CREATE TABLE hurricanes (
fid INT PRIMARY KEY,
timestamp TIMESTAMP WITH TIME ZONE,
btid SMALLINT,
name VARCHAR,
lat DECIMAL(8,6),
long DECIMAL(9,6),
wind_kts SMALLINT,
pressure SMALLINT,
cat VARCHAR(2),
basin VARCHAR(16),
shape_length DECIMAL(8, 6)
)
"""
print(CREATE_TABLE_SQL)
cur.execute(
CREATE_TABLE_SQL
)
conn.commit()
print("Done.")
conn.close()
Insert the data in the database¶
Assuming we have the CSV available in disk, we can load it onto the table using psycopg
's copy_expert()
import psycopg2
conn = psycopg2.connect(
dbname="ihw", user="data_prod_user", password="changeme", host="192.168.32.3")
conn.autocommit = True
cur = conn.cursor()
with open('data/cleaned_files.csv', 'r+') as f:
cur.copy_expert("COPY hurricanes FROM STDIN WITH CSV HEADER DELIMITER ';'", f)
conn.close()
Grant specific privileges between users and tables¶
With our users and our table ready, we need to restrict the privileges some users have. This is so we can avoid unfortunate events like undesired DELETE
or DROP
instructions. Accidents happen.
import psycopg2
conn = psycopg2.connect(
dbname="ihw", user="postgres", password="postgres", host="192.168.32.3"
)
conn.autocommit = True
cur = conn.cursor()
# revoke all privileges and add back specific ones
# on user data_prod_user
cur.execute("REVOKE ALL ON hurricanes FROM data_prod_user")

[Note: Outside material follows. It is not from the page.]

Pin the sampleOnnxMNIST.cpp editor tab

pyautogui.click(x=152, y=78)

cur.execute("GRANT SELECT, INSERT, UPDATE ON hurricanes TO data_prod_user")
# on group readonly
cur.execute("REVOKE ALL ON hurricanes FROM readonly")

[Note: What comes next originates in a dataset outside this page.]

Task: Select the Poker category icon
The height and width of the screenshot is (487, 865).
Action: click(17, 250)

cur.execute("GRANT SELECT ON hurricanes TO readonly")
conn.commit()
print("Done.")
conn.close()
Verify permissions and roles¶
As postgres
user¶
import psycopg2
conn = psycopg2.connect(
dbname="ihw", user="postgres", password="postgres", host="192.168.32.3"
)
conn.autocommit = True
cur = conn.cursor()
cur.execute('SELECT * FROM hurricanes LIMIT 1')
print(cur.fetchall())
conn.close()
As data_prod_user
¶
import psycopg2
conn = psycopg2.connect(
dbname="ihw", user="data_prod_user", password="changeme", host="192.168.32.3"
)
conn.autocommit = True
cur = conn.cursor()
cur.execute('SELECT * FROM hurricanes LIMIT 1')
cur.fetchall()
# we should be able to insert data
cur.execute('INSERT INTO hurricanes (fid) values (1000001)')
conn.commit()
# we can read this new row from the table
cur.execute('SELECT * FROM hurricanes WHERE fid = 1000001')
cur.fetchall()
# but we should not be able to delete data
cur.execute('DELETE FROM hurricanes WHERE fid=1000000')
conn.commit()
cur.execute("UPDATE hurricanes SET name = 'fakename' WHERE fid=1000001")
conn.commit()
# we read the updated changes back
cur.execute('SELECT * FROM hurricanes WHERE fid = 1000001')
cur.fetchall()
conn.close()
Checking permissions as analyst1
¶
import psycopg2
conn = psycopg2.connect(
dbname="ihw", user="analyst1", password="changeme", host="192.168.32.3"
)
conn.autocommit = True
cur = conn.cursor()
cur.execute('SELECT * FROM hurricanes LIMIT 1')
cur.fetchall()
# we should be able to insert data
cur.execute('INSERT INTO hurricanes (fid) values (1000001)')
conn.commit()
cur.execute("UPDATE hurricanes SET name = 'fakename' WHERE fid=1000001")
conn.commit()
# but we should not be able to delete data
cur.execute('DELETE FROM hurricanes WHERE fid=1000000')
conn.commit()
Final words¶
There's not so much we can say on top of what has been shown with code. We can achieve almost anything with the psycopg2
driver, which is the most used python driver for postgres databases (their words, not mine).
Moving forward¶
We can add another abstraction layer on top of the driver, namely an ORM or object relational mapper. I use SQLAlchemy in my daily tasks and it has proven useful in many ways, but that's something for another topic.